Baking Through History: Great Grandma’s Ginger Cookies

I think I get my love of baking (and gardening) from my great grandma. She was a great baker and always had something sweet to eat when I visited her home in Herried, South Dakota.

Ginger Cookies from Laura Berreth

My great grandma, Laura Vossler Berreth, lived to be 95 years old. Her family was part of a group called “Germans from Russia” who started arriving in the U.S. in the 1870s.

I remember my great grandma fondly, and I love the recipes she passed down to my grandma and my aunt, who then passed them to me.

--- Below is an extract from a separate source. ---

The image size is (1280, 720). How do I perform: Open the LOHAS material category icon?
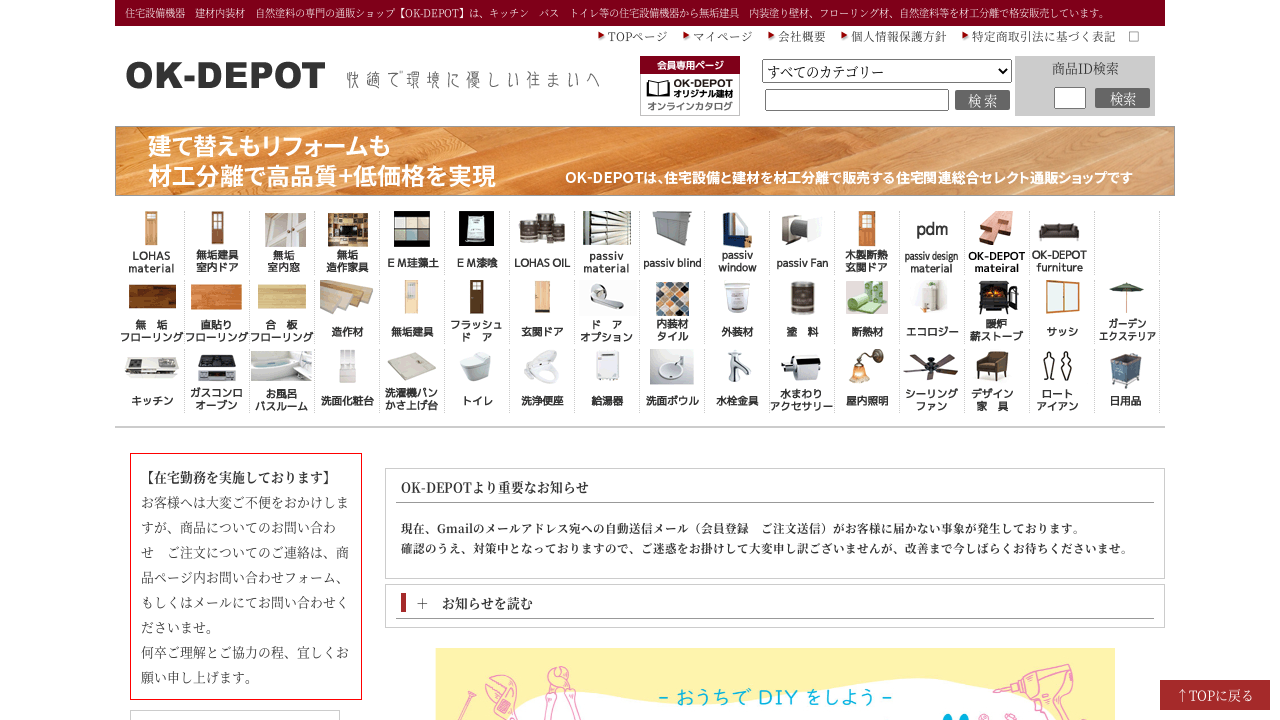point(151,243)
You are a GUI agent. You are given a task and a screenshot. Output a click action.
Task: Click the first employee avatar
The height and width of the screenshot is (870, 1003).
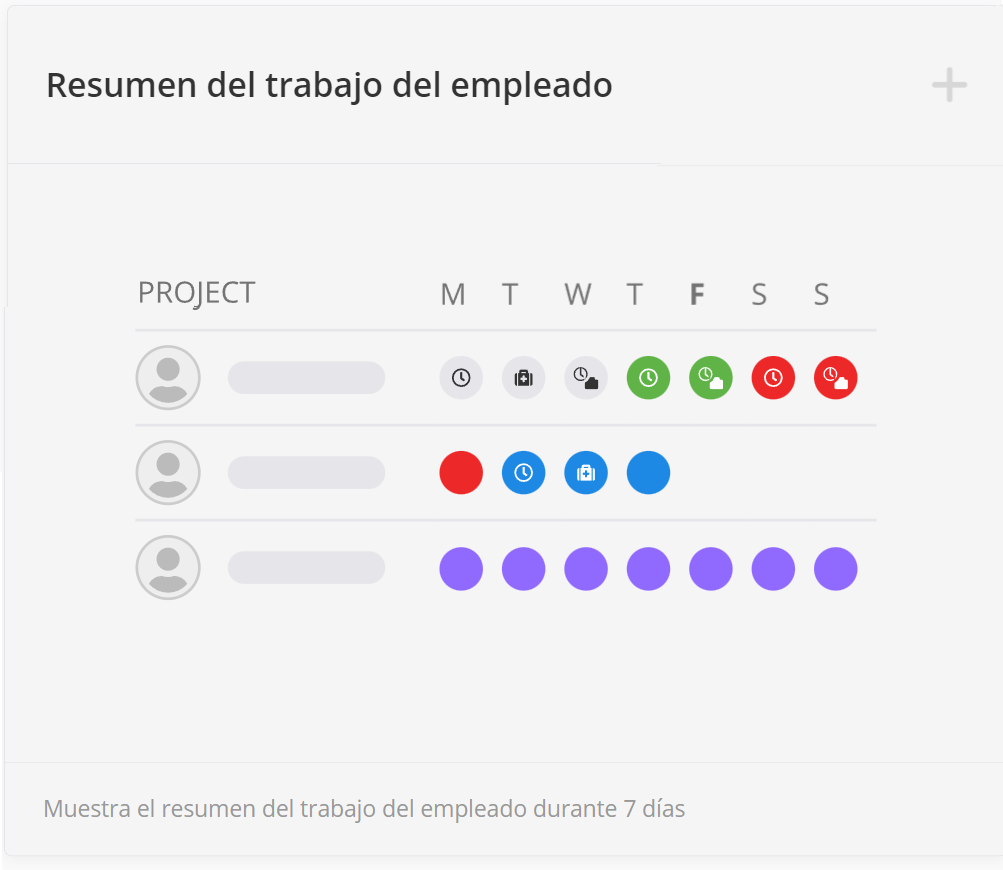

According to her obituary, she was born in 1915 on the family homestead near Terry, Montana. When she was quite young her parents moved back to the Vossler homestead, located northeast of Zeeland, North Dakota. They lived in a sod house, which her grandparents built when they homesteaded the land.

She led quite the interesting life painting, working, crafting, growing roses and irises and even moving to Lodi, California for a time before coming back to the North Dakota/South Dakota area.

One note in her obituary that made me smile was this: “She will always be remembered for her kuchen and gingersnap cookies.”

I’ll be making her kuchen (German for cake) in an upcoming video. 

My grandma, Carol, shared this ginger cookie recipe with me recently. She said it was one of her favorites that her mother made – along with Peppernut cookies (a post on that also coming soon.)

The recipe is below – and in the video, I scaled down the recipe by half so I wouldn’t have quite as many cookies to eat.

Ginger Cookies or Ginger Snaps
By Laura Berreth

  • 1 cup (201g) sugar
  • 3/4 cup (143g) shortening
  • 1 egg (50g)
  • 1 cup (280) molasses, I use light
  • 2 tsp. soda
  • 1 tsp. ginger
  • a pinch of salt
  • 3 1/2 cups (420g) flour

Mix everything but the flour with a mixer, then add the flour and mix by hand, as it gets too thick for the mixer to handle.  Lightly form balls the size of a walnut, dip in sugar and put on a cookie sheet. 
Bake at 325 degrees about 13 minutes for a soft cookie like Mom used to make, also how I make them. If you bake them longer they will get hard, more like Ginger Snaps.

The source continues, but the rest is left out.